Many breastfeeding mothers question whether they have low milk supply. Because their baby seems as if she is crying all the time, they make the assumption that it has to do with not making enough breast milk.
If you find yourself thinking similar thoughts, before you do anything else, start by keeping track of your baby's wet diapers and seek out a lactation consultant who can help you figure out what the problem really is. If it is low milk supply, rest assured that there are many ways to build your supply and pack some more weight on your little one's wee body.
One of the most common reasons for a breastfed baby's slow weight gain or an issue with low milk supply has to do with improper latch. If a baby is latched improperly, not only is it quite likely to cause discomfort for mom, it will also fail to stimulate greater milk production.
2. Breastfeed Often
Though the old adage "never wake a sleeping baby" seems to be sage advice, not so for the baby and mama dealing with low milk supply. Breastmilk production is all about the law of supply and demand. The more often you are putting baby to the breast and sufficiently "emptying" the breast, the more milk you will produce. Cluster feeding, a breastfeeding pattern where baby cries to be fed very often for a block of time, can also be extremely helpful to build your milk supply.
So exactly how often? Breastfeed a minimum of every two hours if it is certain that weight gain or low milk supply is a problem. Once your doctor feels the baby has achieved a solid weight gaining pattern, you can switch to feeding on-demand.
Breast compressions refer to a technique where the mother helps sustain the flow of milk when the baby is sucking and not drinking. Dr. Jack Newman, a renowned physician in the field of lactation, has detailed directions at his website.
Here are the simplified instructions. While the baby is drinking milk, hold your breast with the thumb on the top and the other fingers on the bottom. Gently squeeze your breast when you notice your baby is only sucking but not drinking or swallowing milk.
4. Drain the Breast Before Switching Sides
Switching back and forth between breasts during a feeding can deter your milk production. If your suffering from low milk supply, keep your baby at the first breast long enough to drain it of milk. At that point, switch to the other breast. Start feeding your baby at the opposite breast at the start of the next feeding.
Another way to help build low milk supply is to use a high-quality electric breast pump to express milk immediately after your baby has finished nursing. Pumping for 10 - 20 minutes following a feeding will help build supply. You should continue to pump even if you are not expressing milk.

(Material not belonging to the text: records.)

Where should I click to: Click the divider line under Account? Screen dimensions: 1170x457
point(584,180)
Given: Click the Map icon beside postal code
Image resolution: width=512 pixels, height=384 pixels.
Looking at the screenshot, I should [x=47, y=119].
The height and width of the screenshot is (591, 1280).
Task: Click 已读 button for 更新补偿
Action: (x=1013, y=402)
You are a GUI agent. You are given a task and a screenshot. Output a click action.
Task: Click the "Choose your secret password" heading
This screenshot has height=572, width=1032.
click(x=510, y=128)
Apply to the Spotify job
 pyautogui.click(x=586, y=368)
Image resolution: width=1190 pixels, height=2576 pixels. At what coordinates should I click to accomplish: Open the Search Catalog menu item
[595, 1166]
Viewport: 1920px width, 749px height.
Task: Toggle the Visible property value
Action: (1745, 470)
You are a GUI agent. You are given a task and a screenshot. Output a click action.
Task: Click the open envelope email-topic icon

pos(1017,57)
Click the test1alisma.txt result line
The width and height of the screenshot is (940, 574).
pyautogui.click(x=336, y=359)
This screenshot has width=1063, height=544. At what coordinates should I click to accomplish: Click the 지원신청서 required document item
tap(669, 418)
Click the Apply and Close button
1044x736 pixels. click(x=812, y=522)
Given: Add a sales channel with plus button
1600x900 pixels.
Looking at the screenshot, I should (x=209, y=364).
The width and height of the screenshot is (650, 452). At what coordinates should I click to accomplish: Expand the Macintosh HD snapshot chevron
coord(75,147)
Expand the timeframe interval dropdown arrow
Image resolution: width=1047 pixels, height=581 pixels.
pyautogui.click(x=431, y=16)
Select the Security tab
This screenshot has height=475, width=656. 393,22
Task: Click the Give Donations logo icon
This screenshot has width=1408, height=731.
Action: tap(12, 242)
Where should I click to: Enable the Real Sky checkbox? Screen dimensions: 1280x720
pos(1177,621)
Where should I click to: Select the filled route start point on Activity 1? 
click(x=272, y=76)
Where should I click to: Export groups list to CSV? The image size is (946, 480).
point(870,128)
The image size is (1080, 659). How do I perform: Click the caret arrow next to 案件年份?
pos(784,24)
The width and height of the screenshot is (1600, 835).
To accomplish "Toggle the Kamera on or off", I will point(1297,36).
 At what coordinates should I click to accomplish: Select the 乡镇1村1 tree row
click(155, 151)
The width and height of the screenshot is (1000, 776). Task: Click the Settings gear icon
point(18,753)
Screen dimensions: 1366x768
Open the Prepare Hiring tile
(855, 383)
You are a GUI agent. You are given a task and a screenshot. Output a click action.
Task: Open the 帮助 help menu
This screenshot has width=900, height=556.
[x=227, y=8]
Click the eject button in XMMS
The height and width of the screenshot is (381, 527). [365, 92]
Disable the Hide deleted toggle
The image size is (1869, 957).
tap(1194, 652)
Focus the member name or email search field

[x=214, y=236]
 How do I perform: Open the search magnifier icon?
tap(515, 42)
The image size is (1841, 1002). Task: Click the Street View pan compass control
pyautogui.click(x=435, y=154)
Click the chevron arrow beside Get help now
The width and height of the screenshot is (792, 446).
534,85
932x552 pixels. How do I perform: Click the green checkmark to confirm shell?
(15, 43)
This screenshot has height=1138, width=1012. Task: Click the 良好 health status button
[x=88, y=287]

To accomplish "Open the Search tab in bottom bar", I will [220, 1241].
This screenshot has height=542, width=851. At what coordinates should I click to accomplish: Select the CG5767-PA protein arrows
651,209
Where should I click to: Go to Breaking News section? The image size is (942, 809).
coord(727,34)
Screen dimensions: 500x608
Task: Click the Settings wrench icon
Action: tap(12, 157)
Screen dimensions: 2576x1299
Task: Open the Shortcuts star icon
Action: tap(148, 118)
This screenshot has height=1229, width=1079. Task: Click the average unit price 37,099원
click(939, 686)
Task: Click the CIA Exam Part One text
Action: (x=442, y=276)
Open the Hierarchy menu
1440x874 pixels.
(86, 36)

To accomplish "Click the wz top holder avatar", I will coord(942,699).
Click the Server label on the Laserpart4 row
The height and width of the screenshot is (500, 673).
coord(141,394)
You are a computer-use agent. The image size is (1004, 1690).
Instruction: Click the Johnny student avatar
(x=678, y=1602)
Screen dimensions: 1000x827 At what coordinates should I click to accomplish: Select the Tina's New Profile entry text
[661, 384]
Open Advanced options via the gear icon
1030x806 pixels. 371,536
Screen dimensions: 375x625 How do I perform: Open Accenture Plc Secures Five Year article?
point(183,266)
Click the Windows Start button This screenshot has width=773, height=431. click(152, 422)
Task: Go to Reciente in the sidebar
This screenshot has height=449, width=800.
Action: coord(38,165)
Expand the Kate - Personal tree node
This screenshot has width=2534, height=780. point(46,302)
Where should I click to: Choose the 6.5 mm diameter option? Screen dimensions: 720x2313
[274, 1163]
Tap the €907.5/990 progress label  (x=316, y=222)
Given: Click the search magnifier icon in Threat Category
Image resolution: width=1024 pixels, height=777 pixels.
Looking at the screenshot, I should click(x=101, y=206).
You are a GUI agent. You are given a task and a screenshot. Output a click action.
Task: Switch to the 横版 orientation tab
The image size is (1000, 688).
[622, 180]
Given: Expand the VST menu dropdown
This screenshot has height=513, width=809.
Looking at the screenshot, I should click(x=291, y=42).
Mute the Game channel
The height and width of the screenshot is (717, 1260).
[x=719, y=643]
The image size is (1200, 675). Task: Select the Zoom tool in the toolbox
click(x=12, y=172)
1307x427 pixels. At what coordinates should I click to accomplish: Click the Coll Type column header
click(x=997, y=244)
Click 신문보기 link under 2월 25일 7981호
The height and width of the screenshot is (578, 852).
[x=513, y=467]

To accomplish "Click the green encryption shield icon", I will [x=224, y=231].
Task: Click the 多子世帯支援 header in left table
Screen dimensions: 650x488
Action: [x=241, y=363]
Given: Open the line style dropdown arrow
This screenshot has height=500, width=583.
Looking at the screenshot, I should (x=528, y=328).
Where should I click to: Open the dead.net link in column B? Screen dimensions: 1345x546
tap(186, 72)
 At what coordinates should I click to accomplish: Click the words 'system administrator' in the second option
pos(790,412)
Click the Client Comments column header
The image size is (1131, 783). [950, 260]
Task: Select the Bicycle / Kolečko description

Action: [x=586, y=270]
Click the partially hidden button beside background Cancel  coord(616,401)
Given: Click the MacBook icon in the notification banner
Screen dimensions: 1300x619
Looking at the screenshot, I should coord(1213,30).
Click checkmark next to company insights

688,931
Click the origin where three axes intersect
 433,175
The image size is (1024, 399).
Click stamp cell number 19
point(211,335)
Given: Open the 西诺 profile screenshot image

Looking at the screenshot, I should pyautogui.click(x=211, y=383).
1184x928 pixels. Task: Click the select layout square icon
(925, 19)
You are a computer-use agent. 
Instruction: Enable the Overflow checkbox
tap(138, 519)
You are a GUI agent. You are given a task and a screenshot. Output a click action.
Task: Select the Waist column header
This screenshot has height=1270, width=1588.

What this technique does is help to "empty" the breasts sufficiently which will trigger you to produce more milk at subsequent feedings. The term "empty" is a little bit misleading, however, as there will always be trace amounts of milk left in the breast.
6. Nourish Your Own Body
Bottom line - if you aren't feeding your own body adequately, it's going to make it much harder for you satisfy your own baby's nutritional needs. Getting an appropriate amount of calories a day (roughly 1800 - 2200) and drinking water to satisfy your thirst is very important for your health and for the sake of your milk supply. However, don't be confused - there is no need to drink lots of water and other fluids do "count" in keeping you hydrated.
There are many myths about alcohol and breastfeeding circulating out there. Maybe you have heard stories from other moms how the hops in beer will build low milk supply. How having a glass of alcohol will help you relax and increase your letdown.... Yeah, completely not true.
In fact, drinking alcohol actually can reduce milk supply and inhibit your letdown reflex. So although the occasional alcoholic beverage is safe for the breastfeeding relationship, for moms with supply issues it is simply not a good idea.
Sometimes the issue has to do with a side-effect of a medication you are taking. Birth control pills and cold or allergy medicines may reduce milk supply. Check with your pharmacist to see if any of the medications you are taking could be causing your low milk suply.
9. Consider Taking Medications
When all of the above steps have been taken and milk supply remains low or weight gain is still insufficient, talk to your lactation consultant about medications or herbal supplements that may help boost your supply. You should be sure to research any medications or supplements offered. Some medications do have side effects, and there simply is not a good body of research on the benefits of herbal supplements for increasing supply. Both should be used by informed mothers.
If you do opt for medication or supplements, just keep in mind that these medications work best when you are either breastfeeding or pumping frequently. It all goes back to that law of supply and demand. The more your body is stimulated, the more milk you will produce.